◆ **Aim of the task**: Could you restate all of the entries, word for word?

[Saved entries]

-=-=-

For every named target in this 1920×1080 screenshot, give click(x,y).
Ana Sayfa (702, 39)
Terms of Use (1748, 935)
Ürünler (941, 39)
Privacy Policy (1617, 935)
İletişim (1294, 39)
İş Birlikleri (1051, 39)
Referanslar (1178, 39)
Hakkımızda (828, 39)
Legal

-=-=-

◆ **Answer box**:
For every named target in this 1920×1080 screenshot, give click(x,y).
Ana Sayfa (702, 39)
Terms of Use (1748, 935)
Ürünler (941, 39)
Privacy Policy (1617, 935)
İletişim (1294, 39)
İş Birlikleri (1051, 39)
Referanslar (1178, 39)
Hakkımızda (828, 39)
Legal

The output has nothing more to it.